The fungal microbiome, or mycobiome, is the subject of a review by Ackerman and Underhill. They examine the composition and functions of fungi, rather than bacteria, in the human urinary tract. They demonstrate that the mycobiome is an important but understudied component of the human microbial ecosystem. Culture-independent approaches, such as next-generation sequencing methods, have discovered specific, characteristic commensal fungal populations present in different body sites. Early evidence suggests the urinary mycobiome is a diverse community with high intra-individual variability. However, methodological and technological barriers to studying the mycobiome, such as protocols for optimal cellular disruption/lysis and subsequent DNA extraction, sequencing, and sequencing analysis for fungal samples have not been clearly defined. Moreover, there is no evidence that the urinary mycobiome reflects the bladder mycobiome, and both may be subject to temporal fluctuations. However, it is likely that knowledge about the role of fungi in urinary tract disease will lead to novel potential therapeutic approaches, such as fungus-specific vaccinations, fungal probiotics, or targeted antifungal drugs.

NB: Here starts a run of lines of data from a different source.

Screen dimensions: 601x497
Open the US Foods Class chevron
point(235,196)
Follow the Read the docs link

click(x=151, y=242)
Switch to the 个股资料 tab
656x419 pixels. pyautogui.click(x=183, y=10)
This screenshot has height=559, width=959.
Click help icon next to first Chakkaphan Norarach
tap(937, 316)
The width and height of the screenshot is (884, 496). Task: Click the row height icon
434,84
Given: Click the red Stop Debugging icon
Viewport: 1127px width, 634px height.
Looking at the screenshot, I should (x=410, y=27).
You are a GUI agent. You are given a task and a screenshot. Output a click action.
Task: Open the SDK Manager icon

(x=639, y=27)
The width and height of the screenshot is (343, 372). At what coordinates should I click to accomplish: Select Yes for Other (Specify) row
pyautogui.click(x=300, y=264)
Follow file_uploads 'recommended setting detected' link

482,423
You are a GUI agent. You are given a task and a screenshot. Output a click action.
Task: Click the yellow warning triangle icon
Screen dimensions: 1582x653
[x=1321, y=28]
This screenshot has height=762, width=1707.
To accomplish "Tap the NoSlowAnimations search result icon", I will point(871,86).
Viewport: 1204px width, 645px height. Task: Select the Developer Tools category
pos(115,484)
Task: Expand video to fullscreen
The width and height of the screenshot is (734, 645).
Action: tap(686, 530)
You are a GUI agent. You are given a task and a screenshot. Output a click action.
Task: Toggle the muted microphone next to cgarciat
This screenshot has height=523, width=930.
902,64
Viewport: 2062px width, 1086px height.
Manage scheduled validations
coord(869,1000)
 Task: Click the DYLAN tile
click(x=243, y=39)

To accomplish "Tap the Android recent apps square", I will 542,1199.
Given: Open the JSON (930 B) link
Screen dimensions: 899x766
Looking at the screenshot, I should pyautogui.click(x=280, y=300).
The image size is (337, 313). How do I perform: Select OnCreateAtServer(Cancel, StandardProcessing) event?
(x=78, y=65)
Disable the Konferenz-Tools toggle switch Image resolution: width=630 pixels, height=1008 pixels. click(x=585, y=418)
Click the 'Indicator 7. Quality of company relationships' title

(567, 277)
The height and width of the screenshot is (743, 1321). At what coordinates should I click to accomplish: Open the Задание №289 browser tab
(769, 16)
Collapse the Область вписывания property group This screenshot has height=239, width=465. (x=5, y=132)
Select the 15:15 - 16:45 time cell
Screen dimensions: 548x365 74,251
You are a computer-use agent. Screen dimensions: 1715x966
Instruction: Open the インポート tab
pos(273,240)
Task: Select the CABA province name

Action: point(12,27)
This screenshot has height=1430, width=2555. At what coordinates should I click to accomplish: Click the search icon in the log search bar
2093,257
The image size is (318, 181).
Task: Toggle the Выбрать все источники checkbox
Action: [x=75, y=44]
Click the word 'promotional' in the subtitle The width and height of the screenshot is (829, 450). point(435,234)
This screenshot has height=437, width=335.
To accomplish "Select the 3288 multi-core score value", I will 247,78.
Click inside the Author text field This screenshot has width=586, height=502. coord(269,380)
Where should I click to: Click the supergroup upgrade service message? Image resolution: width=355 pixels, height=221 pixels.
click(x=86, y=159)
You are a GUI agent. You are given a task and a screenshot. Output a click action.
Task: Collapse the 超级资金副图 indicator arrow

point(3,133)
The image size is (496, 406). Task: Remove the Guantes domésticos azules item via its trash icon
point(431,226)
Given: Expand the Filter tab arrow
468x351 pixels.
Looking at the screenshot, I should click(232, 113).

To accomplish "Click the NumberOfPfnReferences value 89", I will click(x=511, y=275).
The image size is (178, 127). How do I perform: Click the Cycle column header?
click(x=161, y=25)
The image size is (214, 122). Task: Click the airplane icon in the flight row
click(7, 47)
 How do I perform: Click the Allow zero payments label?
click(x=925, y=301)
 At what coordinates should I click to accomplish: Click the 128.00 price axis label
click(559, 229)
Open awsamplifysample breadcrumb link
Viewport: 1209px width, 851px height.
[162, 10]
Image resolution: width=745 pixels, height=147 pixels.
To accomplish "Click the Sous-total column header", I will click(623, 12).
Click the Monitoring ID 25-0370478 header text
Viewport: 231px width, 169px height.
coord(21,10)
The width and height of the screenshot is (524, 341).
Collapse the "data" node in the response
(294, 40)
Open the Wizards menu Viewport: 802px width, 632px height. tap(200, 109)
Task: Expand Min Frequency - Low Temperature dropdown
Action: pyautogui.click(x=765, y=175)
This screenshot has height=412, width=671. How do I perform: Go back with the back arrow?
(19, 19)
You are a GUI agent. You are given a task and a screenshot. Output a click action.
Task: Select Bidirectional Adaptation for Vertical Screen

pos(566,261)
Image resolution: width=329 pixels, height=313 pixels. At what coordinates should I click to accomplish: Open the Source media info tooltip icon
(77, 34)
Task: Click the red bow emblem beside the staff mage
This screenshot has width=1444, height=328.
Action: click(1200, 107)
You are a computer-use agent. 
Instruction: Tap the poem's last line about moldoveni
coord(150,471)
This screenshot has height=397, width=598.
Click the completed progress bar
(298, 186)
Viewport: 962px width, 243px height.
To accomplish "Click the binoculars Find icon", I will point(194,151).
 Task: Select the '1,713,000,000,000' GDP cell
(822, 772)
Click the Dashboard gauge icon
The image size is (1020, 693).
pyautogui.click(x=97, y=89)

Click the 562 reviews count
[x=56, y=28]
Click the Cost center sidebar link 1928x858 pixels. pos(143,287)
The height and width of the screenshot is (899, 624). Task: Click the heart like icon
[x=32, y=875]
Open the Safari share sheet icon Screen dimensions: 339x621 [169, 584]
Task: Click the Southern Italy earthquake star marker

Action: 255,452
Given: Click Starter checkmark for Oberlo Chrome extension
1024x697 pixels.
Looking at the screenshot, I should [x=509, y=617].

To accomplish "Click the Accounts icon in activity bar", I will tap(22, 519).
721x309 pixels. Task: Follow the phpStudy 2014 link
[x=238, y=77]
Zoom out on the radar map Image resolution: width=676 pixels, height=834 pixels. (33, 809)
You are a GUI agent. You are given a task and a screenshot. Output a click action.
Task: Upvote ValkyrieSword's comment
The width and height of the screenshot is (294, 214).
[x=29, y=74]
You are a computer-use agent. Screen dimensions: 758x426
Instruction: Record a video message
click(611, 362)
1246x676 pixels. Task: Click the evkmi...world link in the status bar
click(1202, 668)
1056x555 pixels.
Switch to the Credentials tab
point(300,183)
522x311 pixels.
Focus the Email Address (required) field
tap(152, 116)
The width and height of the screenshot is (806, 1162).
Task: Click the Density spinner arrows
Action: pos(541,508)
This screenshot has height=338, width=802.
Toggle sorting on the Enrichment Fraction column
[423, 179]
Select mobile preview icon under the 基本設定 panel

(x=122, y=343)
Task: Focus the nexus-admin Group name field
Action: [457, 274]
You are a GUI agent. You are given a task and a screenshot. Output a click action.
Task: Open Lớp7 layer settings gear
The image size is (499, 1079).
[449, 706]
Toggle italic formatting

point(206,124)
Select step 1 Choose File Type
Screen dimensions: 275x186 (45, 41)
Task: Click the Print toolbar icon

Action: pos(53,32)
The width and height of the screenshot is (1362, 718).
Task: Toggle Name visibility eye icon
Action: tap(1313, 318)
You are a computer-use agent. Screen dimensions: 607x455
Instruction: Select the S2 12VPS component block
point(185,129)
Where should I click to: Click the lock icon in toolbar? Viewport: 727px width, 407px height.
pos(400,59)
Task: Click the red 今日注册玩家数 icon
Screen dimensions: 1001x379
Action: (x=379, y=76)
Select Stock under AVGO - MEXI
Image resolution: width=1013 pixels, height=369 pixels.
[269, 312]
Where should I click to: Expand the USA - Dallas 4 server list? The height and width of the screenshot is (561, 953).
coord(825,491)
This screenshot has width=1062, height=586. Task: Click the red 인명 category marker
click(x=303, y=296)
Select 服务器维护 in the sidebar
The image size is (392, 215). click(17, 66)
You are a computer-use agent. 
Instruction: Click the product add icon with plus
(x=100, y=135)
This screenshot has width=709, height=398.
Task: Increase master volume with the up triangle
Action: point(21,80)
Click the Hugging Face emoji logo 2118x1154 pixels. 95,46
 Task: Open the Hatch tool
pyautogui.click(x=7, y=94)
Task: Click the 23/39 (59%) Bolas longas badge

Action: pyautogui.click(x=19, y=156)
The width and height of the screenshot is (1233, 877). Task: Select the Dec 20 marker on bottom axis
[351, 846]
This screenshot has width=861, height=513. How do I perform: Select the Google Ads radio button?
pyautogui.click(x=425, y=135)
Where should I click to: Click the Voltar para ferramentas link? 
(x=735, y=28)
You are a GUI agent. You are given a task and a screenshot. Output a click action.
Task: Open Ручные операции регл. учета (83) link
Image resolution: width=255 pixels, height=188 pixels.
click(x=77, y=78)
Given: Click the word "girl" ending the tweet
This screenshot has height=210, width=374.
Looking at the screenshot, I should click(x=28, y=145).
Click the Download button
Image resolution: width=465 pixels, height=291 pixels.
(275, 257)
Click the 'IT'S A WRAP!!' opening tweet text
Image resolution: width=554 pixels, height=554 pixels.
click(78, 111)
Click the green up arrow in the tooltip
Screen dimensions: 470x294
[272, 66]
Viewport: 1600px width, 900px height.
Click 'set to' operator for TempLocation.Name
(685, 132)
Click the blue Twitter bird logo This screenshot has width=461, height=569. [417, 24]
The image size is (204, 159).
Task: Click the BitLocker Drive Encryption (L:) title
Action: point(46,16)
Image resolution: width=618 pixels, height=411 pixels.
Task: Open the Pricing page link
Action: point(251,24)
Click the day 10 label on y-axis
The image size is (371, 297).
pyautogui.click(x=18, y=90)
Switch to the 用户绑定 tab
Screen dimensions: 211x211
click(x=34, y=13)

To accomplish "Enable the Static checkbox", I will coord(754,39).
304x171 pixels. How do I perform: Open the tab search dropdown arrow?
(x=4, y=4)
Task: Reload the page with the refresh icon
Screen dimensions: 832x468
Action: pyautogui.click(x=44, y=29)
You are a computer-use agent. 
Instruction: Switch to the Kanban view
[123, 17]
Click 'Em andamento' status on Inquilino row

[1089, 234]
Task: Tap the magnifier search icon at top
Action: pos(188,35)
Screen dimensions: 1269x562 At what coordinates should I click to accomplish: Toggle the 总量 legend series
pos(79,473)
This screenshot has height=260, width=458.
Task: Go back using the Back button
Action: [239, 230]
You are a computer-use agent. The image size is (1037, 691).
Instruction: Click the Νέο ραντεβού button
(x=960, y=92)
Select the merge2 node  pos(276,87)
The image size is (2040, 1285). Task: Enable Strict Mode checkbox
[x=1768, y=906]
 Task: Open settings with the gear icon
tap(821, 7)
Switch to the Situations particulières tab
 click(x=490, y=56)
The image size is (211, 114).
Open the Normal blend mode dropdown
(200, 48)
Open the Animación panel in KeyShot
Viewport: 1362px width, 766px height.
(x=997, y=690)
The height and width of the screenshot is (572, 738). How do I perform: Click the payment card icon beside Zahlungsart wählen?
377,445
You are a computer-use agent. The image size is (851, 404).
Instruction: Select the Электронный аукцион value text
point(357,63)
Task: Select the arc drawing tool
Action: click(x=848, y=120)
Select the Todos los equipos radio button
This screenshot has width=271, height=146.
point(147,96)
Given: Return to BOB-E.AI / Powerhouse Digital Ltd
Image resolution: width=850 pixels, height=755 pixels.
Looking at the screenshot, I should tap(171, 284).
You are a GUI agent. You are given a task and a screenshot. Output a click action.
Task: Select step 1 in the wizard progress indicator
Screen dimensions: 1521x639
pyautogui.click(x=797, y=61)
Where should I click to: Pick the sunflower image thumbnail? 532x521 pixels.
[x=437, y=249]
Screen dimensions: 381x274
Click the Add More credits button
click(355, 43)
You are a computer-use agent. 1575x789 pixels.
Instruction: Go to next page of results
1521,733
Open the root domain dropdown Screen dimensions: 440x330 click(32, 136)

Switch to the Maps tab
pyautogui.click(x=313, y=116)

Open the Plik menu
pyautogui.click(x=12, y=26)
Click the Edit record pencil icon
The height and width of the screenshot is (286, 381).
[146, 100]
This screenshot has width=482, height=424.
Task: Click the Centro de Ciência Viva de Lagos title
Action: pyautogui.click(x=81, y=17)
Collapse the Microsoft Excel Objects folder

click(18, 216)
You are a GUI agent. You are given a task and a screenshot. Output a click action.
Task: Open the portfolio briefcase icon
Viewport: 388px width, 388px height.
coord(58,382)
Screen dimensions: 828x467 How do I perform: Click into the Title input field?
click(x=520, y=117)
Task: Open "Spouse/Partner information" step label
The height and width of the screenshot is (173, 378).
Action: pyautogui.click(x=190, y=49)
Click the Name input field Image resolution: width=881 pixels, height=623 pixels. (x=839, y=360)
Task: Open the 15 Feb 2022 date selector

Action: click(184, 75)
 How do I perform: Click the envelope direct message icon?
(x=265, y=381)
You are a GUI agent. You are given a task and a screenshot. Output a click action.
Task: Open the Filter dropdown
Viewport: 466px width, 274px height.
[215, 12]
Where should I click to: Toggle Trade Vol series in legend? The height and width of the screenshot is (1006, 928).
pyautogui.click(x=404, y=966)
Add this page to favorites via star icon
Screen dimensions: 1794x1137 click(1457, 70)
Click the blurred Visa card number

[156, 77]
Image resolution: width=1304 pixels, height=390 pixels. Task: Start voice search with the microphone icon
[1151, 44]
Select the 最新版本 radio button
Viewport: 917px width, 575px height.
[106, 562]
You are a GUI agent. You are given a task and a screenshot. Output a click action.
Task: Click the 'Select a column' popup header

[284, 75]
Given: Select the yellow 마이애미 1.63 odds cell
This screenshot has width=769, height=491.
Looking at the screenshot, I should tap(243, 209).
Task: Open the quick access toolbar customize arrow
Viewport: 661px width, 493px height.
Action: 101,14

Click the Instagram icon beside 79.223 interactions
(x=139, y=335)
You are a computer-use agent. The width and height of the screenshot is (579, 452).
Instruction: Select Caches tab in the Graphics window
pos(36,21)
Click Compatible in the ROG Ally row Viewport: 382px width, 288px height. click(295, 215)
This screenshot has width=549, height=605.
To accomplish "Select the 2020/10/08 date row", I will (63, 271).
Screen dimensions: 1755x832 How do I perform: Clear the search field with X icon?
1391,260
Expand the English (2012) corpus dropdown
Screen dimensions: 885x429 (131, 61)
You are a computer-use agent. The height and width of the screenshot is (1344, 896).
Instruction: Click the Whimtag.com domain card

Lastly, this issue also presents an intriguing Editorial from Schreiber et al. entitled “One size doesn’t fit all: unraveling the diversity of factors and interactions that drive E. coli urovirulence.” This Editorial focuses on the critical gaps in our understanding of the pathogenic and non-pathogenic colonization of uropathogenic Escherichia coli (UPEC) in different habitats in the host, and describes a new perspective on UTI susceptibility that better reflects the complexity of this disease. In particular, the concept that putative urovirulence factors (PUFs), that differ between branches of the E. coli phylogenetic tree, correlate with pathogenicity, is explored. A novel “Key and Lock” model posits that the outcome of an encounter between a specific host and potential UPEC isolate is dependent upon the combination of the particular fitness state of the UPEC isolate (the “key”) matched with the particular host environment and susceptibility (the “lock”). This novel paradigm promises to yield new insight into the conserved and targetable mechanisms of virulence, critical for the development of novel therapeutic strategies that are increasingly needed to face the rising tide of antibiotic resistance.
We hope that you enjoy this special issue and that it answers questions, provokes new avenues of research, and recruits new investigators into the study of the microbiome of the urinary tract. Happy Reading!